Re: What's next after self-attention?

> On 10 Jan 2025, at 13:40, Ronald Reck <rreck@rrecktek.com> wrote:
> 
> I am wondering if our best approach forward is based on modeling the human brain's approach or focusing on solving the problems piecemeal based on defined requirements.

Lots of people are working on incremental extensions to current approaches to Generative AI, but it makes sense to look further out for new ideas where it should be easier to make a strong contribution. There is a great deal to be learned from the brain and the hundreds of millions of years of evolution behind it. The knowledge we gain will also give us inspiration to play around with different ideas, including the means to develop small AI systems that are a better fit to their intended applications as compared to the latest large language models.
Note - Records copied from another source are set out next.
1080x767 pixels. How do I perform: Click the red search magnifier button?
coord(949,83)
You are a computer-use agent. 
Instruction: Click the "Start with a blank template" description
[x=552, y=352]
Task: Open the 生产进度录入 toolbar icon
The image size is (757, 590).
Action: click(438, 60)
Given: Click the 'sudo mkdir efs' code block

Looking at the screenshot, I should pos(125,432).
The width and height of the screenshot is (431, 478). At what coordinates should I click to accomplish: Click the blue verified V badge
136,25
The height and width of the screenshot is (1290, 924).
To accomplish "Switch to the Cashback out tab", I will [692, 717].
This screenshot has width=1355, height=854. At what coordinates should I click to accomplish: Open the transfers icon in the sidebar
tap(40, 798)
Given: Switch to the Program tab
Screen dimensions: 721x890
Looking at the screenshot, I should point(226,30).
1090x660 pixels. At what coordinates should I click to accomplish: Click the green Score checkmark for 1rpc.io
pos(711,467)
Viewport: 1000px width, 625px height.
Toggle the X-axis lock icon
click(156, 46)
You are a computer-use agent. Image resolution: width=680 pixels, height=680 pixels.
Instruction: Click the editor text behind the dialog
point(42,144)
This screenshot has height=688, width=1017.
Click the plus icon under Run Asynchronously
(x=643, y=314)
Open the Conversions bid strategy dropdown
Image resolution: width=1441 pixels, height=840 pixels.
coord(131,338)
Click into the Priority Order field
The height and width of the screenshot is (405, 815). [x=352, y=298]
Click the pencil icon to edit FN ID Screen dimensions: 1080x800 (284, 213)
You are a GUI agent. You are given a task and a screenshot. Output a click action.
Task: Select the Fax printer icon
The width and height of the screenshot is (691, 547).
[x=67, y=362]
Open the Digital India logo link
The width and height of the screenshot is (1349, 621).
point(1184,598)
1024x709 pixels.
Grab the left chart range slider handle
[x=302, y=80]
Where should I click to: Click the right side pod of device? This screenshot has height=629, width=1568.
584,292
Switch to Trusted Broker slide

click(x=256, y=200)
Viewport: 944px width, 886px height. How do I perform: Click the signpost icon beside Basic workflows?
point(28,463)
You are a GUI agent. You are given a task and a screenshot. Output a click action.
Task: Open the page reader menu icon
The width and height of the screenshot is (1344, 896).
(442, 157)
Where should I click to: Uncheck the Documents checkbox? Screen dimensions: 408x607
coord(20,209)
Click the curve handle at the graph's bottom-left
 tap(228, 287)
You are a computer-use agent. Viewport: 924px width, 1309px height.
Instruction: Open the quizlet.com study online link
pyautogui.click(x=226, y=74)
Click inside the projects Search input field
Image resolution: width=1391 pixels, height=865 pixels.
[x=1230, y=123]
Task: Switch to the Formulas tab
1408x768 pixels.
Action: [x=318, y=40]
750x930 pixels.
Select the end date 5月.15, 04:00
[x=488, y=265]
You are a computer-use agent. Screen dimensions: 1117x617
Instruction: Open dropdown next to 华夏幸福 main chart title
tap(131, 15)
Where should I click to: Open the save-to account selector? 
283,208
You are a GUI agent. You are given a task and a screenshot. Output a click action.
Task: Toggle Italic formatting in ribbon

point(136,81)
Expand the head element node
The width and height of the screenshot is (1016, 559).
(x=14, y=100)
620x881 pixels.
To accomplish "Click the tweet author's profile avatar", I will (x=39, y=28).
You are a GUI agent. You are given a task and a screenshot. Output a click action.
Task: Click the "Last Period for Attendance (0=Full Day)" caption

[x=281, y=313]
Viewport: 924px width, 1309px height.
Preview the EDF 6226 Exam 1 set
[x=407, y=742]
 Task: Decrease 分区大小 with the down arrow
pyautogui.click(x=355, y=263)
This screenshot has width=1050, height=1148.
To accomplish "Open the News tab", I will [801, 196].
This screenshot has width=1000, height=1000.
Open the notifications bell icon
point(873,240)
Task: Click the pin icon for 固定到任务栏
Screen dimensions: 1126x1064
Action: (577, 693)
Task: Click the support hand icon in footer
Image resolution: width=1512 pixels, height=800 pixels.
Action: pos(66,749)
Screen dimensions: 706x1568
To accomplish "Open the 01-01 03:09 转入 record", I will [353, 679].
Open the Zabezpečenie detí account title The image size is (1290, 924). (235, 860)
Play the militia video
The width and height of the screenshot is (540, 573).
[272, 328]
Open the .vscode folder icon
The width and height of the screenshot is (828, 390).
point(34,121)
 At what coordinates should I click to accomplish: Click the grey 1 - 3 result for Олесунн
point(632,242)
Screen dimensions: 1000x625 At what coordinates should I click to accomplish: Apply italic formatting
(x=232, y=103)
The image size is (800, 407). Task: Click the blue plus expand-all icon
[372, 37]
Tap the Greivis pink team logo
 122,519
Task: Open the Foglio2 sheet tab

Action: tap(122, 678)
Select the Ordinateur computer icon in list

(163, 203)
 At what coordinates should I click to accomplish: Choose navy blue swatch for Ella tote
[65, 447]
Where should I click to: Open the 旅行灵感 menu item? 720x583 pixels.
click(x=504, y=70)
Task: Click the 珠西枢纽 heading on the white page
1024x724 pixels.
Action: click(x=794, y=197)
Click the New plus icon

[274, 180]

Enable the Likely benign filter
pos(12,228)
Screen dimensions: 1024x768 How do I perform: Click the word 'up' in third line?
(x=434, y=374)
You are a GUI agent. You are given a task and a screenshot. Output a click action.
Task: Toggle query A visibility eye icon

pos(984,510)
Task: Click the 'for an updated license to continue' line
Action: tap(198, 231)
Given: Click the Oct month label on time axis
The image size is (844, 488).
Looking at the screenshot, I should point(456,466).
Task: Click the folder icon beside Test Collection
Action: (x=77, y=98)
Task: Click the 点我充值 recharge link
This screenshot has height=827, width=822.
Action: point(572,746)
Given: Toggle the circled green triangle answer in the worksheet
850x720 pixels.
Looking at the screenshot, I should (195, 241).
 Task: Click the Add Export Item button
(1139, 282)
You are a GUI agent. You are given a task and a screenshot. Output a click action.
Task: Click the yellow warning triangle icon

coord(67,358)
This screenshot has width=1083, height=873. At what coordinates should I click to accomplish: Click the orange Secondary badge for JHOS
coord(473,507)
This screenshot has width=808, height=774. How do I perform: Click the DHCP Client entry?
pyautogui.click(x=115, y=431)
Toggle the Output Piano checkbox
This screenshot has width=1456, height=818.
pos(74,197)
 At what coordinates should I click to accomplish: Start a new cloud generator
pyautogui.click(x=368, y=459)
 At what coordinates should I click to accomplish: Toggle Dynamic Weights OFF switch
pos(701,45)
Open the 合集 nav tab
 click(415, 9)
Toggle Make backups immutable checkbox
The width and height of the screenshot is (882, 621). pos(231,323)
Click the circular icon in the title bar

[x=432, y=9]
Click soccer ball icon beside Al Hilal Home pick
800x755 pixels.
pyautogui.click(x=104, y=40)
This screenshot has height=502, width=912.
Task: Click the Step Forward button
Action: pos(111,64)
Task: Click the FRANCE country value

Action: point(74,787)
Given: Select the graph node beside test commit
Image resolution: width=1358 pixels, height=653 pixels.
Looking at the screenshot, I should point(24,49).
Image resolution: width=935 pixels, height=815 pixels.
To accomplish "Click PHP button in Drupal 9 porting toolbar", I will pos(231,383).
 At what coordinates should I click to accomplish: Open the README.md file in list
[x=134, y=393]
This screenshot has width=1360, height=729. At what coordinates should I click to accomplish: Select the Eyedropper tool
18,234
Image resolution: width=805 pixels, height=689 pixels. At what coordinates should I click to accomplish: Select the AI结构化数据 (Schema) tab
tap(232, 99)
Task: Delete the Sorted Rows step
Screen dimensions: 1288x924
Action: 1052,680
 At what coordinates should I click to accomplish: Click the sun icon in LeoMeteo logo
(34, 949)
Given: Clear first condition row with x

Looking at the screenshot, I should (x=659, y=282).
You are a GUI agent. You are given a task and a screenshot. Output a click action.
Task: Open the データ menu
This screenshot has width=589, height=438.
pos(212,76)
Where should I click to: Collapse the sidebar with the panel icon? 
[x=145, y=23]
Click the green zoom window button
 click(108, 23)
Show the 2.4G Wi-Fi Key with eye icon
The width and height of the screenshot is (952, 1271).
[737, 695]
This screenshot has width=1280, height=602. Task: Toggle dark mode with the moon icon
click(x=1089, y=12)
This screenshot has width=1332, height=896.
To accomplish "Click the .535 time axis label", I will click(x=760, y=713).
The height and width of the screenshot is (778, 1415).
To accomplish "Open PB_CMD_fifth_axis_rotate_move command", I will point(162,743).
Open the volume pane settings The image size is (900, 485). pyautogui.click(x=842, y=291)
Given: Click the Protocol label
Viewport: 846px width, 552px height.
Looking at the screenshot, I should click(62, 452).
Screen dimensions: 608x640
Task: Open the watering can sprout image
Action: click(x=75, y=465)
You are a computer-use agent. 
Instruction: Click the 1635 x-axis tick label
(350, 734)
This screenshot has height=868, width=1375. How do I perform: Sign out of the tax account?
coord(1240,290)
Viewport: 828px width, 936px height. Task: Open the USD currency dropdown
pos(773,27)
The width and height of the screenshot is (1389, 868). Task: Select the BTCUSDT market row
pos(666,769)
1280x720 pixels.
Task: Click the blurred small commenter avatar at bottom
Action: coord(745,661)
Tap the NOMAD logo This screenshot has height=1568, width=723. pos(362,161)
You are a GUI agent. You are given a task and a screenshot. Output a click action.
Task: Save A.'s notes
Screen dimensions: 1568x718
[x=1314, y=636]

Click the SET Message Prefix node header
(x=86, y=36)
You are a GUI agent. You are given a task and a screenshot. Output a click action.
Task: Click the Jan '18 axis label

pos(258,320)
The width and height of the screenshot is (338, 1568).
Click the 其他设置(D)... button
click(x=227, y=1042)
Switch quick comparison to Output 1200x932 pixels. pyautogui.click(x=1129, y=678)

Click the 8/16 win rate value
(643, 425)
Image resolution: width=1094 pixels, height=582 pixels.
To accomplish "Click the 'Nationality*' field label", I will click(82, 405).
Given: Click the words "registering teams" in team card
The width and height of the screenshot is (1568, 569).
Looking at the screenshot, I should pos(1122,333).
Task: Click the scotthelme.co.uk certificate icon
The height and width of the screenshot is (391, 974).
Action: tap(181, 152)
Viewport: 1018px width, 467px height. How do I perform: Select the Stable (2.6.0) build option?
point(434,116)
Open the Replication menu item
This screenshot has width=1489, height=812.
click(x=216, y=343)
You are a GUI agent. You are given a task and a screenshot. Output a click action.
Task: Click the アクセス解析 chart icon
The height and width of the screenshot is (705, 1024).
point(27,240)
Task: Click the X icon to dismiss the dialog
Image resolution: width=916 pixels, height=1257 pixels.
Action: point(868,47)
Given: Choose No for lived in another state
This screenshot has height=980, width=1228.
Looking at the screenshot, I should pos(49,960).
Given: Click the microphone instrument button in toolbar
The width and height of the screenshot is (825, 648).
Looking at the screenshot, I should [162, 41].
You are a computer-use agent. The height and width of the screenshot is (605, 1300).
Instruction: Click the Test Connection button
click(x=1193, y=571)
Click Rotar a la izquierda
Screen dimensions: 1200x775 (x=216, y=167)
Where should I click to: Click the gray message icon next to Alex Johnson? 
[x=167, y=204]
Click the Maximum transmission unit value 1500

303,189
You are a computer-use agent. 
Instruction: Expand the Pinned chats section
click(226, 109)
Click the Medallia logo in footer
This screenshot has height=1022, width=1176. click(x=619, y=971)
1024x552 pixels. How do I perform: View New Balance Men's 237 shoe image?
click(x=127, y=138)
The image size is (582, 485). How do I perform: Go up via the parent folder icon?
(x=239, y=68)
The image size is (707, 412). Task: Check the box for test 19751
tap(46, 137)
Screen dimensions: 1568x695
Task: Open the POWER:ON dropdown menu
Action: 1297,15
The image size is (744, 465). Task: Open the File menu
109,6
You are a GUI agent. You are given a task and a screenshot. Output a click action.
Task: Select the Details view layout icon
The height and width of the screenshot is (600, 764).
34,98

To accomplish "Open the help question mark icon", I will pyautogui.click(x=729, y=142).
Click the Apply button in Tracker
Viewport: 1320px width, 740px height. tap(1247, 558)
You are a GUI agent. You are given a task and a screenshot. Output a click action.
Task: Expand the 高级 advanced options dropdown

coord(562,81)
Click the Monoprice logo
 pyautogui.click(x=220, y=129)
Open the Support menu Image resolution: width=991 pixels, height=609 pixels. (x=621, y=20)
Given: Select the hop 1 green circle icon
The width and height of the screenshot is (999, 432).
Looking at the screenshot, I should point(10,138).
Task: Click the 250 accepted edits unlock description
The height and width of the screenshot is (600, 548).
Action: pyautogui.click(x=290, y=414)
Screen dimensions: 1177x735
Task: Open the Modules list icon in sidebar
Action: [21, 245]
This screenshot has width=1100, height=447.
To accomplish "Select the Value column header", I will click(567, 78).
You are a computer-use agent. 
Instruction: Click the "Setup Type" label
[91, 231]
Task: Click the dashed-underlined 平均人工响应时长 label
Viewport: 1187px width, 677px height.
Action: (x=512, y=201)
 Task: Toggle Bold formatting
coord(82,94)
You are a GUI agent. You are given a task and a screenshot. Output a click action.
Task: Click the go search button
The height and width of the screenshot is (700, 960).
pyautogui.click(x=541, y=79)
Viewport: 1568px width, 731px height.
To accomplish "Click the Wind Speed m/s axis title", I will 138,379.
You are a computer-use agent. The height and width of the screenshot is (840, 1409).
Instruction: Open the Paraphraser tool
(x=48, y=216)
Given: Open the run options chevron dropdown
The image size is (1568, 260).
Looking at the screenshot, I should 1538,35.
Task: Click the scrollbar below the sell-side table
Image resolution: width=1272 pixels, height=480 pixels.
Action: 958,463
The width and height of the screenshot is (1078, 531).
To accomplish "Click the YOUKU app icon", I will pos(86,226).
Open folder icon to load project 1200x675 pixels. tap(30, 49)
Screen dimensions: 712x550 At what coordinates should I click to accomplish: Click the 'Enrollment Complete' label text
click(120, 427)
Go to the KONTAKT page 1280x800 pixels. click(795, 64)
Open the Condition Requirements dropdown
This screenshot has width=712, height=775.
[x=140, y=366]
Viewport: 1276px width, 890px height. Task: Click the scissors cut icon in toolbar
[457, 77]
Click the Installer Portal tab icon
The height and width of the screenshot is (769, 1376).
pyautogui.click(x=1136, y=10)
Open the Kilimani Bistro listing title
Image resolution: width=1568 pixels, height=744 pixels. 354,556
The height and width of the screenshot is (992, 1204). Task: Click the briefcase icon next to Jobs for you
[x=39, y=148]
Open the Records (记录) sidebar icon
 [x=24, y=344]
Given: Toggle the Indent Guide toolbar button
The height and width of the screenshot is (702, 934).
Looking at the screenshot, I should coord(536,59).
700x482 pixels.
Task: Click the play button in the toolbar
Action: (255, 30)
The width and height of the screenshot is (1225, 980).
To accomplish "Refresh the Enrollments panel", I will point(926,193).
A starting point is to explore how memory can replace the need for large context windows for sequence learning. You can imagine this as an engine that processes tokens one by one. On each step a cue is provided to retrieve data from memory for use in the next step. The next cue is generated by a transformation of the current memory output. This could use a similar approach to Transformers, i.e. a multi-headed attention mechanism followed by an MLP.  The memory operations combine query and update.

This needs generalising to support multiple layers, along with a means to generate an error signal local to each layer based upon comparing a retained prediction of the next state with the actual state.  Feed backward connections could be used to enable learned abstractions to support context dependencies, complementing memories at the same level of abstraction.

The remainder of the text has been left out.